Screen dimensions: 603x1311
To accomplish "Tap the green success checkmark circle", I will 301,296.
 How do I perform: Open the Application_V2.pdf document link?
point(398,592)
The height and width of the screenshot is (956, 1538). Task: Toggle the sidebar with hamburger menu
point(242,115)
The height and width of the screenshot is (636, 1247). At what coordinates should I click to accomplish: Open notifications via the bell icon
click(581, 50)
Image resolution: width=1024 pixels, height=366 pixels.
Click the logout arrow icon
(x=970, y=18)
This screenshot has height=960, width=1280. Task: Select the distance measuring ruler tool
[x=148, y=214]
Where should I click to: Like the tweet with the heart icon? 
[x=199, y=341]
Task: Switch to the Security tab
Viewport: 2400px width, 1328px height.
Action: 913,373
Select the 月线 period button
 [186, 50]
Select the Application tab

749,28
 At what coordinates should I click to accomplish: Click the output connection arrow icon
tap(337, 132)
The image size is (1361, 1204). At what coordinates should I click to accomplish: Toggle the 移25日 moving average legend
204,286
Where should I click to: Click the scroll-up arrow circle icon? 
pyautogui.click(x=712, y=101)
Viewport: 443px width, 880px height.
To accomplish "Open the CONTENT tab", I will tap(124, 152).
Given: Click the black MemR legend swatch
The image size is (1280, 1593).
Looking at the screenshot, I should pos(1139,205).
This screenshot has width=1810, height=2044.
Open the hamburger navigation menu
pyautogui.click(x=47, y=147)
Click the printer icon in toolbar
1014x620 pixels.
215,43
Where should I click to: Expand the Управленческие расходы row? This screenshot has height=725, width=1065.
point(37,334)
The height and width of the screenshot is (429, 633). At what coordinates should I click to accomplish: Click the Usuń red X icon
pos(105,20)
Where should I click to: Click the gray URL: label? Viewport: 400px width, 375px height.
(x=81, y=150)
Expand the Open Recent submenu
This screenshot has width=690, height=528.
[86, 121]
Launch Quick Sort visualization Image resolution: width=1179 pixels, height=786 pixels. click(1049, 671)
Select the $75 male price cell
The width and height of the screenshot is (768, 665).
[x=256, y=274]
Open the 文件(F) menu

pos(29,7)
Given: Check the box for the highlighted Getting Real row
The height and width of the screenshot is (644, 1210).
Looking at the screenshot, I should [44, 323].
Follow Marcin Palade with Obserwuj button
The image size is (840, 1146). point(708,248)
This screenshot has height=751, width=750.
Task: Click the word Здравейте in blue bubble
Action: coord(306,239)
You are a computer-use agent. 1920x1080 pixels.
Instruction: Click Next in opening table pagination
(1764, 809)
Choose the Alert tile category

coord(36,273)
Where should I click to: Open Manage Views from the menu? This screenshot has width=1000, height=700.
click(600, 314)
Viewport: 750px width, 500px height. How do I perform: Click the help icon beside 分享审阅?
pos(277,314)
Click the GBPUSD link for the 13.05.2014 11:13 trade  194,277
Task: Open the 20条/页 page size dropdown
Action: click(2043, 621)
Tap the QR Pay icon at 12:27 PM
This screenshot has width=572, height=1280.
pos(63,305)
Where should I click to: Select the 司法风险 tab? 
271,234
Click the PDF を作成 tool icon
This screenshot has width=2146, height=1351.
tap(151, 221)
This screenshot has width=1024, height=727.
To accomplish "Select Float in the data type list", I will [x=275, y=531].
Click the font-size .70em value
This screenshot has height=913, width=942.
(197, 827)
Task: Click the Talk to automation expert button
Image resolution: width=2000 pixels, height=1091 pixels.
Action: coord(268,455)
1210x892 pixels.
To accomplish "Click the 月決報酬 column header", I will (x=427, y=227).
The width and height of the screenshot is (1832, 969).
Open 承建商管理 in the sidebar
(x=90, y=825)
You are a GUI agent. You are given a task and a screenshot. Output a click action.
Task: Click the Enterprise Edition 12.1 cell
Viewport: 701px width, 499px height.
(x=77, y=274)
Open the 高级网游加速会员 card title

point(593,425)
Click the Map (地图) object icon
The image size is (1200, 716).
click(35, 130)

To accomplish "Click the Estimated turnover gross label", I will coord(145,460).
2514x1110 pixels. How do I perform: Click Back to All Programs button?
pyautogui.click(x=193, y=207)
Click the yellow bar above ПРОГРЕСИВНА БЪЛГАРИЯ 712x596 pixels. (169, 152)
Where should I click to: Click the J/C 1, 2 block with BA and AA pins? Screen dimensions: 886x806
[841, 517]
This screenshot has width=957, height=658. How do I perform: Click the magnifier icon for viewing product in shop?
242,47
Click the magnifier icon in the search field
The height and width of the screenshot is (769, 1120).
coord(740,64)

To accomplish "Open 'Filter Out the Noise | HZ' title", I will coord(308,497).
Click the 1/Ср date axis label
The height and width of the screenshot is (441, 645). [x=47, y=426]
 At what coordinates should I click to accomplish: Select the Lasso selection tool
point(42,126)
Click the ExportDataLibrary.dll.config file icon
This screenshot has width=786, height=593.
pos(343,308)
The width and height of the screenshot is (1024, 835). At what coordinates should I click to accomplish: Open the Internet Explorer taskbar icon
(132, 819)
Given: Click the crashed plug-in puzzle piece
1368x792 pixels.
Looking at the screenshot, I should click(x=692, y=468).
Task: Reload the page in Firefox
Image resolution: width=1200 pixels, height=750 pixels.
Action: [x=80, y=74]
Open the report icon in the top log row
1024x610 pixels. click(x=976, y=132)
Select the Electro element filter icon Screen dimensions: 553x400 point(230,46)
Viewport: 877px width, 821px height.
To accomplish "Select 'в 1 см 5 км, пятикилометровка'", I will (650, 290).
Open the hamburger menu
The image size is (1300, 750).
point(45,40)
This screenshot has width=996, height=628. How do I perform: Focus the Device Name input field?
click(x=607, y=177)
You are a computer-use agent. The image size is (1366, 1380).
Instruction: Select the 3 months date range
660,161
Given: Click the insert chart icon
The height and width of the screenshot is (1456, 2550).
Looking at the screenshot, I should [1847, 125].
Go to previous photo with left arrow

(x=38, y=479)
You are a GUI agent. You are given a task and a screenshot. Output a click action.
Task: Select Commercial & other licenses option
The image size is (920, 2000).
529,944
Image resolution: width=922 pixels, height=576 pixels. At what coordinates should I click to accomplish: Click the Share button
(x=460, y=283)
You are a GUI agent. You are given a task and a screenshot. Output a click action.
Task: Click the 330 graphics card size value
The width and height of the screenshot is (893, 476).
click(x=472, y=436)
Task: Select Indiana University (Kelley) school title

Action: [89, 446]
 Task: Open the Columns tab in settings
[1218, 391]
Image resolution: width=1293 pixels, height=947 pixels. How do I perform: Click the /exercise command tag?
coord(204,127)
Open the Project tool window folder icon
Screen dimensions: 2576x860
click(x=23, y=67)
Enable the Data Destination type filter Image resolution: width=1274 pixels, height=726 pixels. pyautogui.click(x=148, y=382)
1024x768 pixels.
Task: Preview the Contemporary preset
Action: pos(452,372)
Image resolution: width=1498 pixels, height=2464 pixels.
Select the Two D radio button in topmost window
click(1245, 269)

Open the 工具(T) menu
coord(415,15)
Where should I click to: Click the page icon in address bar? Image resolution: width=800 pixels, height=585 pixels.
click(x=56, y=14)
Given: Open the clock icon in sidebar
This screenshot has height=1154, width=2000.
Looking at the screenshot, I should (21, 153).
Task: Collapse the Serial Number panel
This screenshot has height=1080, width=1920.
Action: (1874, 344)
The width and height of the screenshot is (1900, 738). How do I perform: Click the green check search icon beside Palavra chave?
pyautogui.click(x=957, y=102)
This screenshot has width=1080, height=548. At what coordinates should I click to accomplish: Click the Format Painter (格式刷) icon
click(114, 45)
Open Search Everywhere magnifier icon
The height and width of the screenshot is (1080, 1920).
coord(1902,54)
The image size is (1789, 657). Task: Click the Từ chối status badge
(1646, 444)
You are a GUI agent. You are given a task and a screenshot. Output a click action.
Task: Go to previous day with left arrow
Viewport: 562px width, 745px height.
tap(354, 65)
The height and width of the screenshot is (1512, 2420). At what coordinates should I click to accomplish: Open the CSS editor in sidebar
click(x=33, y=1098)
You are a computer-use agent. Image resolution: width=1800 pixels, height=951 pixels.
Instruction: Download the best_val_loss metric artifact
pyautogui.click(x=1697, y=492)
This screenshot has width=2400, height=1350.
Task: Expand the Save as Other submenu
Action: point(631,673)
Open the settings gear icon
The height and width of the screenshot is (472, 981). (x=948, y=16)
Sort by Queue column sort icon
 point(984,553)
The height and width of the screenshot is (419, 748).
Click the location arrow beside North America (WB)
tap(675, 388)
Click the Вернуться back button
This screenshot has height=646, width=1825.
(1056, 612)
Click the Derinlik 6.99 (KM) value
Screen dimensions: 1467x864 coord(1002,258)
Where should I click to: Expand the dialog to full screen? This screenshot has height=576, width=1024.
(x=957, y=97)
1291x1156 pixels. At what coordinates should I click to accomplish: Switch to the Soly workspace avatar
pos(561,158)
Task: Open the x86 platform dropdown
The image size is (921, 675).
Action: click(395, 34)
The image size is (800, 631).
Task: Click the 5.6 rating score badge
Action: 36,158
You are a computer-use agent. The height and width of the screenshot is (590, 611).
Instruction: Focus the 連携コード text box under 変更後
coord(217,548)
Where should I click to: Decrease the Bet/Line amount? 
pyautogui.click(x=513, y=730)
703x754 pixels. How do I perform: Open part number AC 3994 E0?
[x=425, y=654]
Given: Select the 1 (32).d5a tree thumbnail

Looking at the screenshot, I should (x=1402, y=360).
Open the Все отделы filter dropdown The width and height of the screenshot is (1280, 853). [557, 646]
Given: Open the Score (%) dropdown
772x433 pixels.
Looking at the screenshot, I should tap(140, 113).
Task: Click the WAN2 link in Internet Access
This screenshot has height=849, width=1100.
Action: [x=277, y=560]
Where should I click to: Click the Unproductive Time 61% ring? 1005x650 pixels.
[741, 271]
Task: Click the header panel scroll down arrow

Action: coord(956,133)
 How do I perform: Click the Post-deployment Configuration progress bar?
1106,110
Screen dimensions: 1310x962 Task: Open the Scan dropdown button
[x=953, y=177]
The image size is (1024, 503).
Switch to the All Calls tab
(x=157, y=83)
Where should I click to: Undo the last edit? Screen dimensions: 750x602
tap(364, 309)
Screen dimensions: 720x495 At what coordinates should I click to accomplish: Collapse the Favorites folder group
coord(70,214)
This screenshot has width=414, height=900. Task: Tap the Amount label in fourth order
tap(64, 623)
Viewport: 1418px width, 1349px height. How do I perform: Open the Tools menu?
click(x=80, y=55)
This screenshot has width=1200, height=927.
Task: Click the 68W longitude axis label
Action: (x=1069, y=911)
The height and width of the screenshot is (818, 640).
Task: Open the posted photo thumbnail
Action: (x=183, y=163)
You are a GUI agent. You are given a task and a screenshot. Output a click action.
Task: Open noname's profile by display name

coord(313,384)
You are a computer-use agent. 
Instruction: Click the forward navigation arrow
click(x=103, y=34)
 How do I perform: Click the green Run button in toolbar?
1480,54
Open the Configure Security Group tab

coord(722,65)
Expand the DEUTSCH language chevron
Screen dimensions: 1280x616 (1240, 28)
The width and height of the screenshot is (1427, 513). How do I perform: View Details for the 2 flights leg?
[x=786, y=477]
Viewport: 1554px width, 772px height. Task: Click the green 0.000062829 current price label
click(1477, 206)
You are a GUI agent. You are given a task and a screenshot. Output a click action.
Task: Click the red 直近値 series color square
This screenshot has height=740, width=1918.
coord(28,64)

## PROMPT
Rename "Device Name" to "Host Name" in the data, from the line containing "Select the Electro" through the line containing "click(x=23, y=67)". Give only those lines again, with everything else unchanged.

## FINAL RESULT
Select the Electro element filter icon Screen dimensions: 553x400 point(230,46)
Viewport: 877px width, 821px height.
To accomplish "Select 'в 1 см 5 км, пятикилометровка'", I will (650, 290).
Open the hamburger menu
The image size is (1300, 750).
point(45,40)
This screenshot has width=996, height=628. How do I perform: Focus the Host Name input field?
click(x=607, y=177)
You are a computer-use agent. The image size is (1366, 1380).
Instruction: Select the 3 months date range
660,161
Given: Click the insert chart icon
The height and width of the screenshot is (1456, 2550).
Looking at the screenshot, I should [1847, 125].
Go to previous photo with left arrow

(x=38, y=479)
You are a GUI agent. You are given a task and a screenshot. Output a click action.
Task: Select Commercial & other licenses option
The image size is (920, 2000).
529,944
Image resolution: width=922 pixels, height=576 pixels. At what coordinates should I click to accomplish: Click the Share button
(x=460, y=283)
You are a GUI agent. You are given a task and a screenshot. Output a click action.
Task: Click the 330 graphics card size value
The width and height of the screenshot is (893, 476).
click(x=472, y=436)
Task: Select Indiana University (Kelley) school title

Action: [89, 446]
 Task: Open the Columns tab in settings
[1218, 391]
Image resolution: width=1293 pixels, height=947 pixels. How do I perform: Click the /exercise command tag?
coord(204,127)
Open the Project tool window folder icon
Screen dimensions: 2576x860
click(x=23, y=67)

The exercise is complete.